Forum Discussion
SSL protocol mismatch
- Oct 05, 2023
irbk That is correct. Unless you have some way of the F5 being able to look for a value in the client request that would define if it was intended to be SSL or not you would have to split SSL and non-SSL into two different VS listening on different ports on the F5 side that is client facing.
To confirm the issue is with the TLS cipher negociation between the client and the VS, you should get a ssldump. Overview of packet tracing with the ssldump utility (f5.com)
The client hello part of the dump will show you what cipehrs are supported by the client, you can then cross check them with the 'DEFAULT' ciphers
- irbkOct 05, 2023Cirrus
This is interesting, with the SSL Profile (Client) and SSL Profile (Server) setup, doing a TCPdump capturing only the VS IP, I see 9 packets, none of which are a SSL/TLS negotation. So it's like they aren't even trying the TLS communication or the communication is dying when they try to start the negotation.
-------
#### Tasks for this exercise
[1] Please rewrite the part of the forum discussion that opens with the words containing "Forum Discussion" and closes with "ssldump utility (f5.com)", replacing "VS" with "virtual server".
[2] Answer these questions about the SSL protocol mismatch discussion.
(a) What date appears on the posts?
(b) How many packets did the TCPdump of the VS IP show?
(c) Which utility is suggested for confirming the TLS cipher negotiation issue?
[3] Write what comes next in the forum discussion on the SSL protocol mismatch, starting after its final sentence.

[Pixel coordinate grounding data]
-------
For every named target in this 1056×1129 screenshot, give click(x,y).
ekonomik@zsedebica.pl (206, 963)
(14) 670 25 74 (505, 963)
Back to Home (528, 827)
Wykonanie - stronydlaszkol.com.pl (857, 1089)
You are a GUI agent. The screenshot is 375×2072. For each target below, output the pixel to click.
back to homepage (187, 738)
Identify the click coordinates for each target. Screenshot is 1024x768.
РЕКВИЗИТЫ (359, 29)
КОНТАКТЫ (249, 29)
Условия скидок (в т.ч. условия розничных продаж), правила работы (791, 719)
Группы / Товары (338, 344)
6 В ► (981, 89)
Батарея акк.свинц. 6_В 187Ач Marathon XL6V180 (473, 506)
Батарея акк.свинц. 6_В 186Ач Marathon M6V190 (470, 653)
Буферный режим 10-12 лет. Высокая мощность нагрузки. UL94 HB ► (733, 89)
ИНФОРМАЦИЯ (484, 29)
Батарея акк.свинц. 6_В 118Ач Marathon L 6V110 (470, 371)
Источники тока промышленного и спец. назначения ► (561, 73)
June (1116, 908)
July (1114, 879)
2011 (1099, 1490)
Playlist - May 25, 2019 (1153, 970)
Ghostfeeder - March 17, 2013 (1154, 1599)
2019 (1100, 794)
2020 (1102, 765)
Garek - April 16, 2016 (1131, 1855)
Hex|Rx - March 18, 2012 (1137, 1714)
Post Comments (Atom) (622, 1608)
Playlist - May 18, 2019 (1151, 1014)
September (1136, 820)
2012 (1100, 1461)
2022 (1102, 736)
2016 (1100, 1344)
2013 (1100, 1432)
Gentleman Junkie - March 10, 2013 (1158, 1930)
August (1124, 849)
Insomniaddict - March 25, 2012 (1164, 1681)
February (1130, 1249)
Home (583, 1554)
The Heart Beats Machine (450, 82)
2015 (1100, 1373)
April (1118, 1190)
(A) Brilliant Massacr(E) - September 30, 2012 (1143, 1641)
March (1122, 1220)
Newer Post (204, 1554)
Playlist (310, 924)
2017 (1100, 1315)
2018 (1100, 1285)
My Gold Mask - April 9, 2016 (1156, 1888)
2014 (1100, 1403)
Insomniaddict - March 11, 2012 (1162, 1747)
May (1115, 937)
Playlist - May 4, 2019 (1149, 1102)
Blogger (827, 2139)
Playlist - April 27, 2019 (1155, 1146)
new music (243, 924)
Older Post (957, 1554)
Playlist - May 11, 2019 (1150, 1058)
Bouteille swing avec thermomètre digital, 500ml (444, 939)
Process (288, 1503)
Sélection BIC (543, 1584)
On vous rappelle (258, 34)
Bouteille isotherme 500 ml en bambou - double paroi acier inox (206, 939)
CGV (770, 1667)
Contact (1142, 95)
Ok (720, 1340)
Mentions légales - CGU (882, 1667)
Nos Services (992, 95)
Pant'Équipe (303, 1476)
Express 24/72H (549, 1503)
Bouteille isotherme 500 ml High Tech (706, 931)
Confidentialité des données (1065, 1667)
-------
#### Answer section
[1]
Forum Discussion
SSL protocol mismatch
- Oct 05, 2023
irbk That is correct. Unless you have some way of the F5 being able to look for a value in the client request that would define if it was intended to be SSL or not you would have to split SSL and non-SSL into two different virtual server listening on different ports on the F5 side that is client facing.
To confirm the issue is with the TLS cipher negociation between the client and the virtual server, you should get a ssldump. Overview of packet tracing with the ssldump utility (f5.com)

[2]
(a) Oct 05, 2023
(b) 9
(c) ssldump

[3]
If I just have the SSL passthrough (IE "Performance (Layer4)") the connection succeeds and I cearly see the TLS negotation taking place.
- Amine_KadimiOct 05, 2023MVP
It's not easy to tell from a tcpdump output that there is any ssl negotiation happening unless you export it to wireshark. I would definitely see what ssldump output looks like
- irbkOct 05, 2023Cirrus
Oh, yeah, I exported the TCP dump direct to wireshark and it's absoultely clear that there is no TLS communication taking place. According to what I'm understanding Paulius is saying below, in an SSL Bridging mode, the F5 can't handle SSL and non-SSL traffic on the same port, which is exactly how this application communicates.